Angles of Attack (Frontlines #3)(39)



He looks at his data pad again and flicks through a few screens with his finger. “When Indianapolis did its slingshot burn around Mars, were you in armor, Sergeant Grayson?”

“Well, let’s think about this,” I say. “Periapsis approach to a Lanky-held world, right past several Lanky seed ships. Of course I was wearing armor. Everyone was in a vacsuit.”

“Yes or no would be sufficient, Staff Sergeant Grayson.” Special Agent Green looks up from his data pad again and gives me a thin-lipped smile. “Go ahead and assume that you don’t need to impress me with your cleverness or your toughness.”

“I don’t feel the need to impress you,” I say. “I’m just a lowly E-6. You said it yourself. Why are you talking to me right now? We just ran the blockade past Mars. There’s a hundred shipwrecks floating out there. Did the skipper tell you we have thirty thousand people waiting for us to get back to Fomalhaut and show them a way back home?”

“Fomalhaut,” Agent Green says. “Yeah, I read the logs. That’s why you’re sitting here.”

He consults his data pad again. I suppress the sudden urge to rip it out of his hands and cram it down his throat. A hundred of our ships gone, millions dead on Mars, tens of thousands waiting for news on New Svalbard. Why are we wasting time with this right now?

“You took part in a bona fide mutiny on New Svalbard. You disobeyed direct orders from the task force commander and shot it out with fellow troops. I’m still sifting through the details, but from where I’m sitting, I’ve already tallied up twenty-five years in Leavenworth, Staff Sergeant Grayson.”

“They were illegal orders,” I say.

“Not your call to make. You’re an E-6. You’re a combat grunt, not a JAG officer.”

“That was my call to make,” I say. “First thing you learn in NCO school is to never give an order that you know won’t be followed. Second thing you learn is that you have the right to refuse illegal orders. The task force commander had no right to use us to claim civilian assets by force.”

“Be sure to bring that up at your court-martial,” Major Carter says.

“I will,” I say. “And I’ll also bring up how you people exiled two battalions of Earthside grunts on a colony with almost no resources, and then turned off the FTL network.”

Agent Green gives me his brief, thin-lipped smile again. “Two battalions,” he says, aping my tone of voice. “Five thousand troops.”

“And the colonists.”

“And the colonists,” he replies. “How many people live on that frozen ball of shit again?”

“Ten, fifteen thousand,” Major Carter supplies. “It’s a pretty new colony. Ten years tops.”

“Twenty thousand people at the most, then.” Agent Green sighs. “A quarter of them insubordinate rabble-rousers who thought their oath of service was more of a loose suggestion.”

“And three-quarters of them civilians.”

Agent Green sighs again and puts his data pad onto the table in front of him. “Do you know how many civilians have died on Lanky-invaded colonies, Sergeant?”

“I have a rough idea,” I say. “I’ve done four years of combat drops. Seen an awful lot of dead bodies.”

“Eight hundred fifty thousand,” Agent Green says. “Give or take a few ten thousand. And that count was from two months ago. Mars blew it all to hell. Call it twenty, twenty-one million now. But you know what? That number is a weak piss in a lake compared to the number of people that are going to die when the Lankies show up in Earth orbit.”

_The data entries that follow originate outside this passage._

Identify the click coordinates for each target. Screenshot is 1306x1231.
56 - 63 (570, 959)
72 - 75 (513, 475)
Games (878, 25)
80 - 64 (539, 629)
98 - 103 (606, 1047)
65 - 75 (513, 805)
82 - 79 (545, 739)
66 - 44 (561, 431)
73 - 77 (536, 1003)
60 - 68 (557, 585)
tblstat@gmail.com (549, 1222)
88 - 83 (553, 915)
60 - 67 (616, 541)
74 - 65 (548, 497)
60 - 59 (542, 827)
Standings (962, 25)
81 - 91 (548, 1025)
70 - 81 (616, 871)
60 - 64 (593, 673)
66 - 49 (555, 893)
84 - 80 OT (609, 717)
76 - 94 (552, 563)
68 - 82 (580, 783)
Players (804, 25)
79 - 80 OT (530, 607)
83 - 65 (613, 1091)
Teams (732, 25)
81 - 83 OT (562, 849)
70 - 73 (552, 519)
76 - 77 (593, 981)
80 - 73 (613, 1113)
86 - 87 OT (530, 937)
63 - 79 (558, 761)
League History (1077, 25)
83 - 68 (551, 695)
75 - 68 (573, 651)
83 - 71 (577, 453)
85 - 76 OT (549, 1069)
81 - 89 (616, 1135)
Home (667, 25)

I look at the Earth bureaucrat with his neat suit underneath the borrowed overalls, with that badge in his pocket and the data pad in front of him, acting like any of this still matters.

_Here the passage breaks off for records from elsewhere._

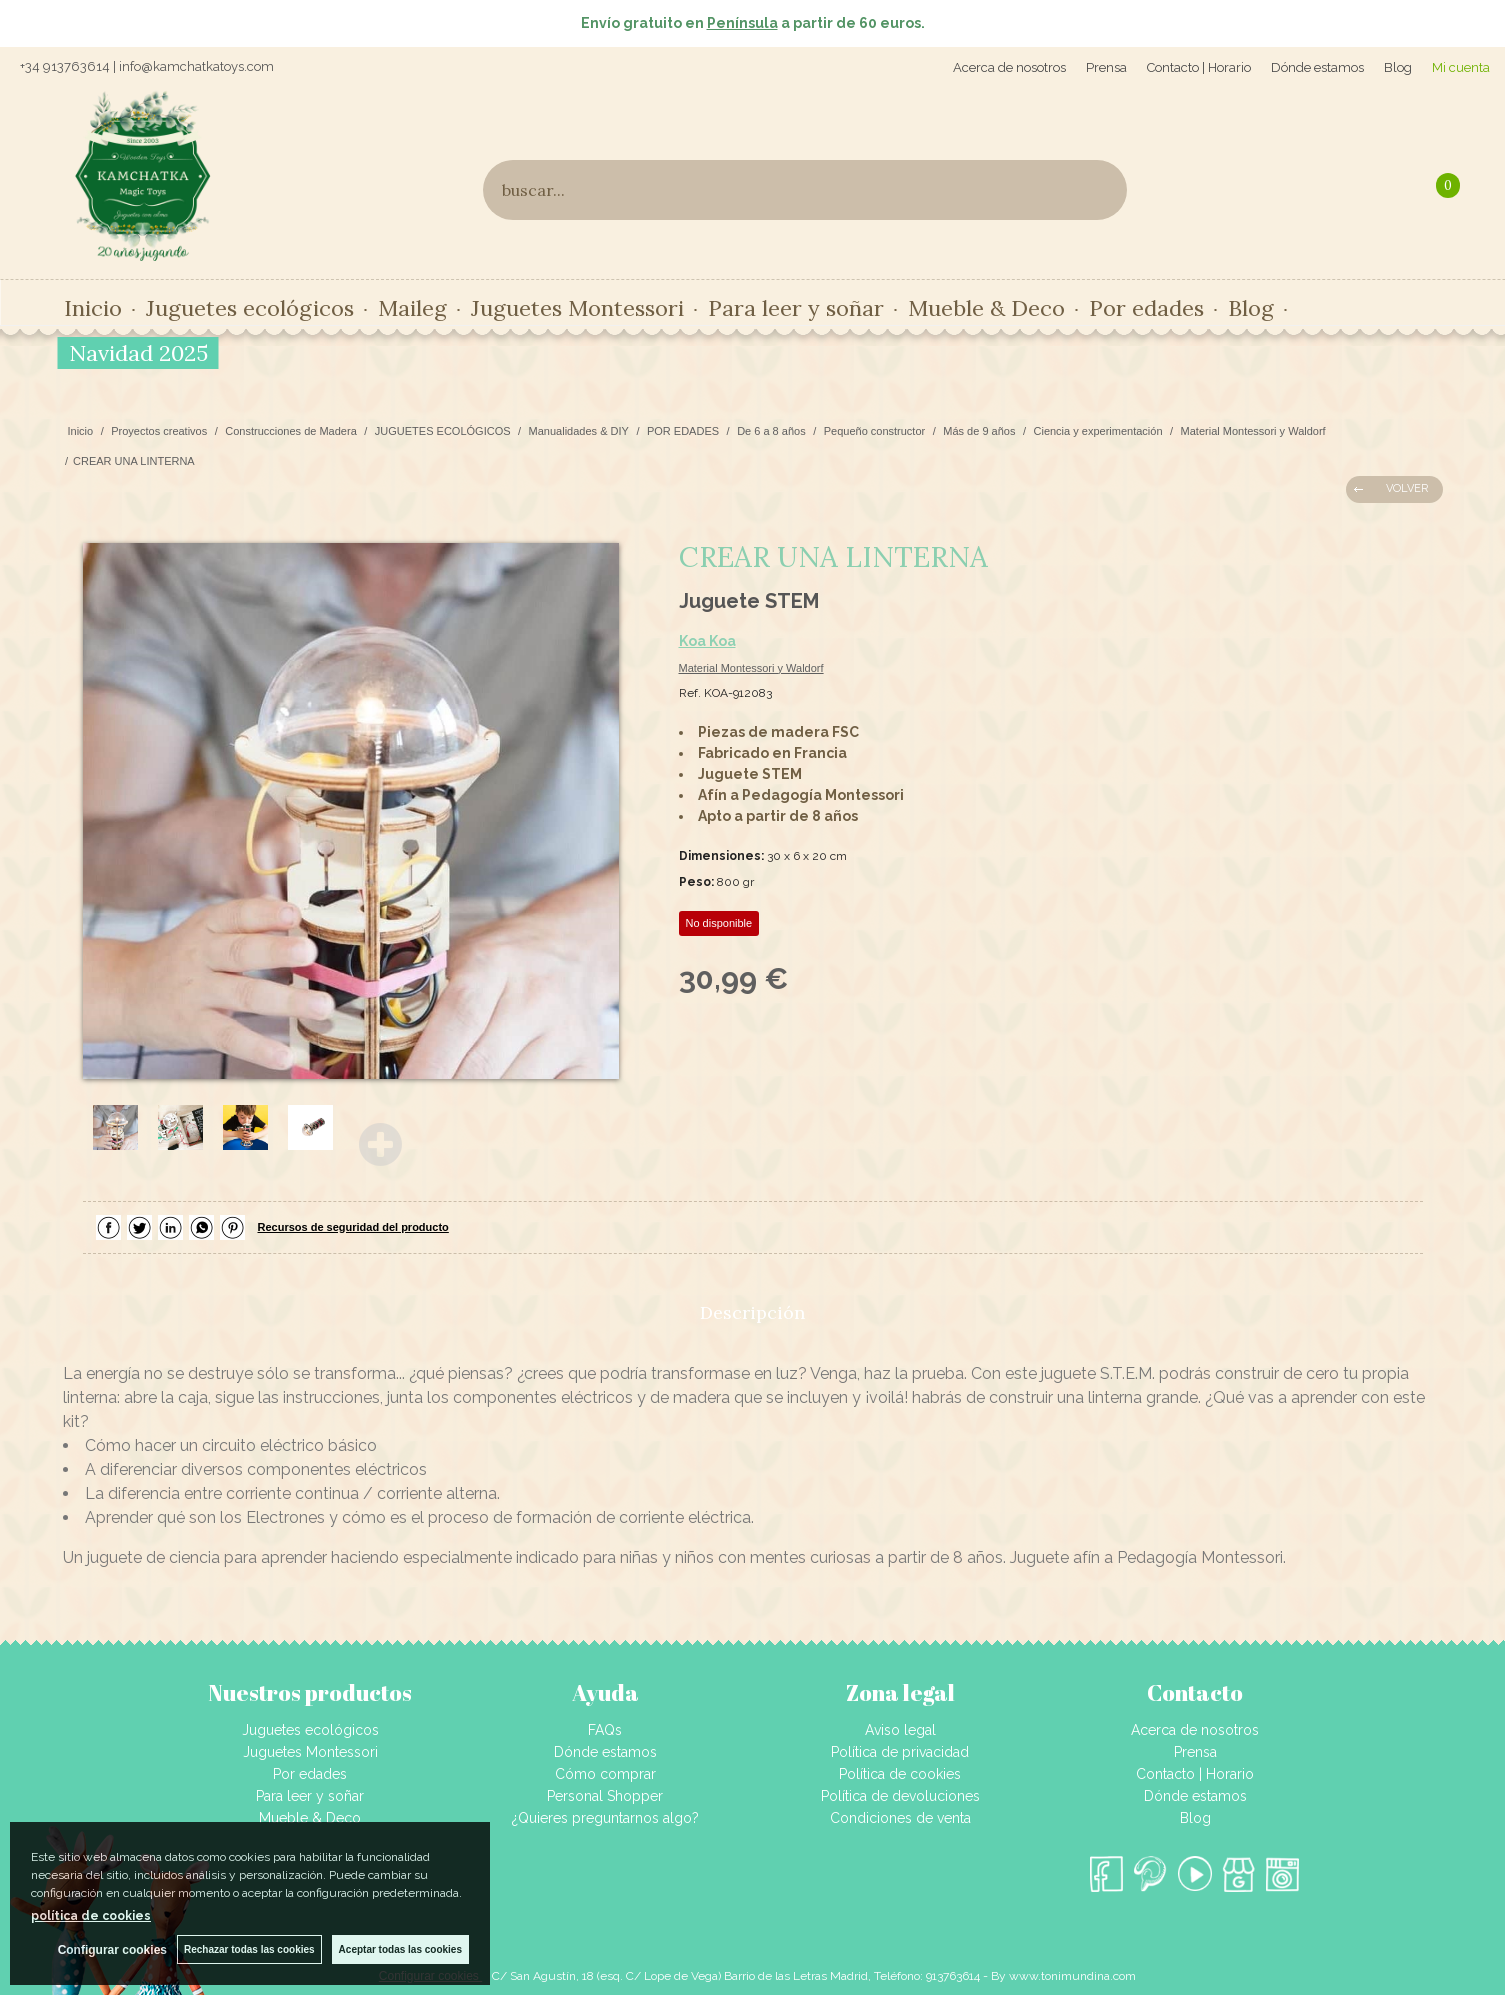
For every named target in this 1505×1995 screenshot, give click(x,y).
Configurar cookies (112, 1950)
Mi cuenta (1461, 67)
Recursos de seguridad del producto (353, 1227)
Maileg (412, 308)
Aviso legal (900, 1730)
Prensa (1106, 67)
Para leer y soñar (796, 308)
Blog (1398, 67)
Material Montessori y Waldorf (751, 668)
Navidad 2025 (138, 353)
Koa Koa (707, 641)
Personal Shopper (605, 1796)
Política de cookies (900, 1774)
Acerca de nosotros (1009, 67)
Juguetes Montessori (577, 308)
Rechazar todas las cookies (249, 1949)
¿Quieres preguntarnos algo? (605, 1818)
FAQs (605, 1730)
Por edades (1146, 308)
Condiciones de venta (900, 1818)
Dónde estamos (1317, 67)
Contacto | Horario (1199, 67)
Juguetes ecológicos (250, 308)
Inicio (93, 308)
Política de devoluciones (900, 1796)
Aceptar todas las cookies (400, 1949)
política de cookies (91, 1916)
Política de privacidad (900, 1752)
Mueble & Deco (986, 308)
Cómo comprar (605, 1774)
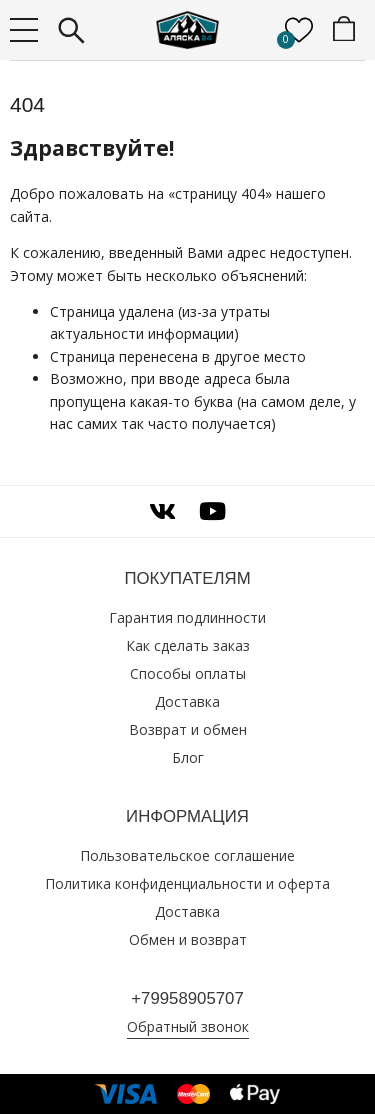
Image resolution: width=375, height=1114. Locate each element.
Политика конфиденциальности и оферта (187, 883)
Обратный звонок (188, 1026)
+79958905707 (187, 998)
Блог (188, 757)
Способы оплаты (188, 673)
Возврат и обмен (188, 729)
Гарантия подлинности (187, 617)
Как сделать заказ (188, 645)
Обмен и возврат (188, 939)
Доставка (187, 701)
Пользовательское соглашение (187, 855)
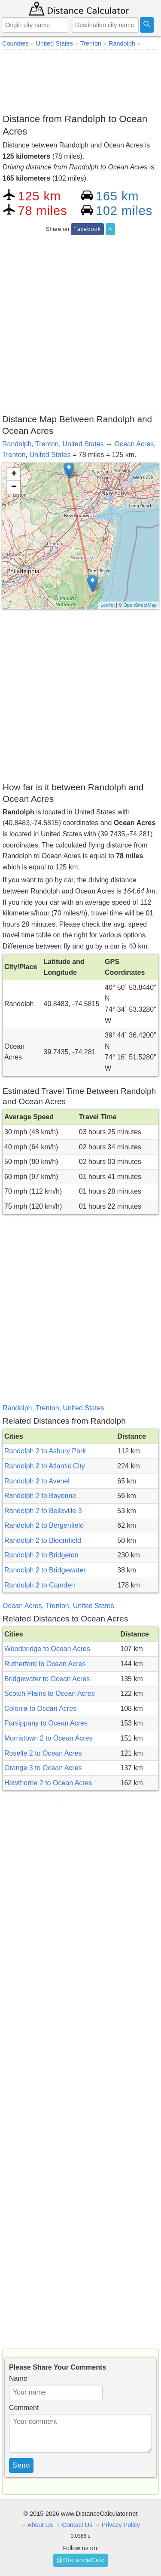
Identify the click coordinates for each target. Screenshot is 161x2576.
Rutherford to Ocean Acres (44, 1663)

“We have a few weeks,” I say. “Maybe a few months. There are a dozen Lanky ships patrolling between Mars and the asteroid belt. When they’re done settling Mars, they’re going to head this way. Way things stand, I don’t think Leavenworth is going to be a problem for me.”

“Well, aren’t you just the toughest guy on the block,” Agent Green says. “I am, of course, duly awed. Where is your berth, Staff Sergeant?”

“I can’t seem to recall just now. Maybe I’ll remember by the time you get me some JAG counsel in here. I don’t think I should be saying anything else right now.”

Agent Green shakes his head, a mildly irritated look on his face. Then he picks up his data pad again and taps the screen.

“Have the master-at-arms find and unlock Staff Sergeant Grayson’s berth. Secure the data module from his armor and report back to the docking collar as soon as complete. And secure the SRA prisoner.”

“He’s not a POW,” I interject. “He’s the liaison for the Alliance task force we joined up with in Fomalhaut. I thought you debriefed the skipper?”

“And I thought you were done talking without JAG counsel,” Agent Green says.

“We need the Russian to get back through the Alliance node for Fomalhaut,” I say. “He has the access code.”

“This ship is going precisely nowhere right now, Sergeant. Once we have untangled the personnel situation, Indianapolis is going to join the defense of Earth. You may have noticed that we’re down a few ships right now.”